La Policía Nacional ha detenido a dos personas cuando custodiaban más de mil kilogramos de hachís en una casa de campo situada en la zona de Pelayo, en Algeciras, dentro de la operación LUX contra el tráfico de drogas. Los detenidos empleaban tres armas de guerra automáticas tipo Kalashnikov (AK-47) para dar seguridad al alijo.

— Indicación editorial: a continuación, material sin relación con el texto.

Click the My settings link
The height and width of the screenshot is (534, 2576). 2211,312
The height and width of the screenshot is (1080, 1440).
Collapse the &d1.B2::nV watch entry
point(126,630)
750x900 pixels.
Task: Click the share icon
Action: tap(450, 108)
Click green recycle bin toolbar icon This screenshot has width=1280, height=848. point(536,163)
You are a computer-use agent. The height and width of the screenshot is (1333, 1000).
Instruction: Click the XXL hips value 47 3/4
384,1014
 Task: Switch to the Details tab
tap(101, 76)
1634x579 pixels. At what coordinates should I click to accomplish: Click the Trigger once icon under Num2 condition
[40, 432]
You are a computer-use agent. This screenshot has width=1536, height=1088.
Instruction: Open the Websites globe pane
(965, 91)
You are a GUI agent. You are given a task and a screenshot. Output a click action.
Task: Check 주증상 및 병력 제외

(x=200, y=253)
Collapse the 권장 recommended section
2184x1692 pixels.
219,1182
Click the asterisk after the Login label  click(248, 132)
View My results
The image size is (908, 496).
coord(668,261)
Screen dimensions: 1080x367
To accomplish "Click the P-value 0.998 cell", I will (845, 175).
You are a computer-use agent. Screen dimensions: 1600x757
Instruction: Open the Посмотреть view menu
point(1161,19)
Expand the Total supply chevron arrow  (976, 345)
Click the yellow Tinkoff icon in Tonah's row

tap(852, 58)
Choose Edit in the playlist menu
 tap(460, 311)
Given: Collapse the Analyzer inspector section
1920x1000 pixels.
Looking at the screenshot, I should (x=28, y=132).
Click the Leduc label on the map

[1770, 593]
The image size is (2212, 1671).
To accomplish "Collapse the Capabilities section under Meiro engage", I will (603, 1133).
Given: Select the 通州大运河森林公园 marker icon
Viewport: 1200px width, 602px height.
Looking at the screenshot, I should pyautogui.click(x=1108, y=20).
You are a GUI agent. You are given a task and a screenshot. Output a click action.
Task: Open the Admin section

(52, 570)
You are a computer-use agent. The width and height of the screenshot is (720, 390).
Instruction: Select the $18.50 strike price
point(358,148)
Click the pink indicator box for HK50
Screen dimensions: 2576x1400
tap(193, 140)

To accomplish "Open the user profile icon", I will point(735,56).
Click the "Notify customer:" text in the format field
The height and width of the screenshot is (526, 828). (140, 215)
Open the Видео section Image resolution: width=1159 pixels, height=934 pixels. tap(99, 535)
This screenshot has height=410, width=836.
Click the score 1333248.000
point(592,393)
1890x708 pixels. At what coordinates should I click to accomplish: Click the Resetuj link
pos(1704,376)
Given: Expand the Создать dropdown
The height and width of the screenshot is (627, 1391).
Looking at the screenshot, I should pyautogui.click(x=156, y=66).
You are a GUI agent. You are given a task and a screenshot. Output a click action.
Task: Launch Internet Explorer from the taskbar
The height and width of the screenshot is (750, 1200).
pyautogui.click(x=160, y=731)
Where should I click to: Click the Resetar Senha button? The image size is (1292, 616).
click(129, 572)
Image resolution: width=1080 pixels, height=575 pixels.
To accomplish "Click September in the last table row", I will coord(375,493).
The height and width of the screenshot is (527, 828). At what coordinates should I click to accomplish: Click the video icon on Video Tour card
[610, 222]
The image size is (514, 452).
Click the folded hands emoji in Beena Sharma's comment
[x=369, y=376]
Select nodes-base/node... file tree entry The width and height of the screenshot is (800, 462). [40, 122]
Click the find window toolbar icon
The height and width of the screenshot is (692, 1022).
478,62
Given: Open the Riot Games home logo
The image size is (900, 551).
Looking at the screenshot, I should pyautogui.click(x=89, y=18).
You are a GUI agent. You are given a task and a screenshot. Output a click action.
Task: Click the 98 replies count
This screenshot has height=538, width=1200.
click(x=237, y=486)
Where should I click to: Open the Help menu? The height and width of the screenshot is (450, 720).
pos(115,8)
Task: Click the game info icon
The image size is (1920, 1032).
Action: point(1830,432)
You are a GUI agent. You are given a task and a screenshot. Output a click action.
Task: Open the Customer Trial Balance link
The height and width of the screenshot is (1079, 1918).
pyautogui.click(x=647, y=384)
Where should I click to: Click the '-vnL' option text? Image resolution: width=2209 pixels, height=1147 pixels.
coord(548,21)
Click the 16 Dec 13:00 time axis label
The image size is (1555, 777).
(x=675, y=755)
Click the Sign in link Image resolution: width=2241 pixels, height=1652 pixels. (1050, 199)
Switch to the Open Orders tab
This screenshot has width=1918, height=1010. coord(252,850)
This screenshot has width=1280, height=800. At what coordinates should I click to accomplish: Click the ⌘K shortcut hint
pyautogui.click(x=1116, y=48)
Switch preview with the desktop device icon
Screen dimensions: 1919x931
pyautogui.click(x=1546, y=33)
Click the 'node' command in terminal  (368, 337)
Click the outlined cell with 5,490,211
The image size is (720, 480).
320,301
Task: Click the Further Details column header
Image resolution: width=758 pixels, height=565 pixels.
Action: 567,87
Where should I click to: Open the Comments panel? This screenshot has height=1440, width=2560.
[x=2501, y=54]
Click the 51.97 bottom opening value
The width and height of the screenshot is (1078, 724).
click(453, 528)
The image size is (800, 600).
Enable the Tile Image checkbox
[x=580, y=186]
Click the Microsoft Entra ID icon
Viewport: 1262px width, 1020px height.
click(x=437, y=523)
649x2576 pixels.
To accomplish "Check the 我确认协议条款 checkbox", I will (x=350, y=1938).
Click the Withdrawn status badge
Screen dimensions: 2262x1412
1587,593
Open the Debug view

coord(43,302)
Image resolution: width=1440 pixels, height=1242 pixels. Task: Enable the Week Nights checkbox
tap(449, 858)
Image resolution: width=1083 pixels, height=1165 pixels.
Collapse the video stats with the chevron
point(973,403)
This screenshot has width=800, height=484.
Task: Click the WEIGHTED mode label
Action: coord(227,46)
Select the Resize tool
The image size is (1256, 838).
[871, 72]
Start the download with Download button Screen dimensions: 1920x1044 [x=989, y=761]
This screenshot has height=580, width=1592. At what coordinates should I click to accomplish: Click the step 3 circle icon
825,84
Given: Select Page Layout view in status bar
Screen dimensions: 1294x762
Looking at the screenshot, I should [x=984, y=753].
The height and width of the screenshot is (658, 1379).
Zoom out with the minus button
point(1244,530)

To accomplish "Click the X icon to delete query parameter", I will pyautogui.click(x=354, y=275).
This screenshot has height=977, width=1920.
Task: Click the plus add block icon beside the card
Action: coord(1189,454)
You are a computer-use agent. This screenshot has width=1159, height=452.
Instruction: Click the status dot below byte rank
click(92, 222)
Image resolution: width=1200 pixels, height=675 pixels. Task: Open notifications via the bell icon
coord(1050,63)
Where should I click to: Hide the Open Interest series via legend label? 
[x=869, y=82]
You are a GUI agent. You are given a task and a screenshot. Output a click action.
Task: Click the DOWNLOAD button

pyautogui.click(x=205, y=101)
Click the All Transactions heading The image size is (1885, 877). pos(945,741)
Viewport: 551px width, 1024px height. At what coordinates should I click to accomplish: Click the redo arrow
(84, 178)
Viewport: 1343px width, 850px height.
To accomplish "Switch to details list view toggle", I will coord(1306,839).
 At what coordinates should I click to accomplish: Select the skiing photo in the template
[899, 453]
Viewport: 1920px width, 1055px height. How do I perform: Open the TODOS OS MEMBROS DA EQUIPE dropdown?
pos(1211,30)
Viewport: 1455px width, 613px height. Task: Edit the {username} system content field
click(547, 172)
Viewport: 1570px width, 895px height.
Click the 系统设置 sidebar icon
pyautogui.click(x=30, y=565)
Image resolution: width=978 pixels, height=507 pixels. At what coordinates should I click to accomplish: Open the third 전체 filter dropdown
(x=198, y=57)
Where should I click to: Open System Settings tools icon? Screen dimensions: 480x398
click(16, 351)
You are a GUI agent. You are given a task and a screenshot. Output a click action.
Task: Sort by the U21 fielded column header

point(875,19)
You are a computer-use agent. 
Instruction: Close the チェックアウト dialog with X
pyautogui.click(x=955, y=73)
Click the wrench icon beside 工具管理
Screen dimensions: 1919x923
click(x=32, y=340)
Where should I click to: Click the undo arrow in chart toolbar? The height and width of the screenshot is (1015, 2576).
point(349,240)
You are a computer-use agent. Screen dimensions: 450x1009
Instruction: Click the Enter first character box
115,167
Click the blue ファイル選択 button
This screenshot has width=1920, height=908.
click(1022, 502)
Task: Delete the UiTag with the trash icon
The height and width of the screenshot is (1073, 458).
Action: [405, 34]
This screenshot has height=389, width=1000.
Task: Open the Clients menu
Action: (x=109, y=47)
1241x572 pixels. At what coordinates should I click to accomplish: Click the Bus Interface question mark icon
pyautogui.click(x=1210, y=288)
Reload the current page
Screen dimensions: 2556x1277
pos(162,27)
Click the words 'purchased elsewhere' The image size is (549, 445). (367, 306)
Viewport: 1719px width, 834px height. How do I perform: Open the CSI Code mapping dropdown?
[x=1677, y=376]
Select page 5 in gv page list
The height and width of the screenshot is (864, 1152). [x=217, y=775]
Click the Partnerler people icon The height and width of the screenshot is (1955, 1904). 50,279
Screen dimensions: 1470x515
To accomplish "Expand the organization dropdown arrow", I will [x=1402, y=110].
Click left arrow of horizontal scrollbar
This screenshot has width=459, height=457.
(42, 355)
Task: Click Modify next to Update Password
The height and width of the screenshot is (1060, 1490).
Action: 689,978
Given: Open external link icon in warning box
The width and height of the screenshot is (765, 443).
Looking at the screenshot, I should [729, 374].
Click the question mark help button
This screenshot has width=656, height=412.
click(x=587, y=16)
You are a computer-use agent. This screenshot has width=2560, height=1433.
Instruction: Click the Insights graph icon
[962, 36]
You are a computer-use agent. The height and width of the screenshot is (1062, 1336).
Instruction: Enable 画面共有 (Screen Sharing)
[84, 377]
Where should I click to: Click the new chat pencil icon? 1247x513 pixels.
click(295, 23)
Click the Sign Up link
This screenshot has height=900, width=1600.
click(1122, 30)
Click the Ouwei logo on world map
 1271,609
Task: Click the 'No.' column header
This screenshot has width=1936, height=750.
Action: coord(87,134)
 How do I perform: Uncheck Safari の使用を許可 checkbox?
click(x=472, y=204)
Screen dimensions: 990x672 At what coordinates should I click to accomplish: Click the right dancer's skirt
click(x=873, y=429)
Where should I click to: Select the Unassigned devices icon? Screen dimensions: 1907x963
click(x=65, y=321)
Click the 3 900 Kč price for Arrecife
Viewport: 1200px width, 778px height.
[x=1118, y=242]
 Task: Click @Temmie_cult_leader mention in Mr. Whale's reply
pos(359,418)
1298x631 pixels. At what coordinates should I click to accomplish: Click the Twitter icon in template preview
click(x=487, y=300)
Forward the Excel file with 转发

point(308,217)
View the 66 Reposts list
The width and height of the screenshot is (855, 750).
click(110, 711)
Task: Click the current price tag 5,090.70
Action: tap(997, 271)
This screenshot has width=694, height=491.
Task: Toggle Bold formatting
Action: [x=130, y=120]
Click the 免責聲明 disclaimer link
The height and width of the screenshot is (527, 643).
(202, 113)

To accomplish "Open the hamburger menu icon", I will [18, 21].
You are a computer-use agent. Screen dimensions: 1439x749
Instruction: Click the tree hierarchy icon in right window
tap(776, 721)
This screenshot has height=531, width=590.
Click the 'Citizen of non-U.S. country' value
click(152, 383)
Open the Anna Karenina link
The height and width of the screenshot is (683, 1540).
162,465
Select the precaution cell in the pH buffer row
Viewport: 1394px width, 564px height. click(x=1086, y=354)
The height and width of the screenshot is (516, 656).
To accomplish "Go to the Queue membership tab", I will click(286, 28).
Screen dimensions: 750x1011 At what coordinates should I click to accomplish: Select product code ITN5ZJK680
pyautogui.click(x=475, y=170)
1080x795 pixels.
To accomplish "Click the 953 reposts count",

La actuación policial es el resultado de una investigación previa que permitió localizar un inmueble utilizado por la organización criminal como “guardería”, término empleado para referirse a los lugares destinados a ocultar y custodiar grandes cantidades de droga. En este caso, los fardos de hachís habían sido introducidos previamente por la franja costera comprendida entre Algeciras y Tarifa.
Vigilancia armada del alijo
Durante la intervención, los agentes detuvieron a dos individuos de origen albanés, encargados de la vigilancia directa de la droga. Ambos disponían de tres fusiles Kalashnikov municionados, en perfecto estado de funcionamiento y con capacidad inmediata para abrir fuego, lo que elevaba notablemente el nivel de riesgo de la operación.
El uso de este tipo de armamento por parte de organizaciones dedicadas al narcotráfico reviste una especial gravedad en el Campo de Gibraltar, una zona especialmente sensible por su carácter estratégico dentro de las rutas internacionales del tráfico de drogas.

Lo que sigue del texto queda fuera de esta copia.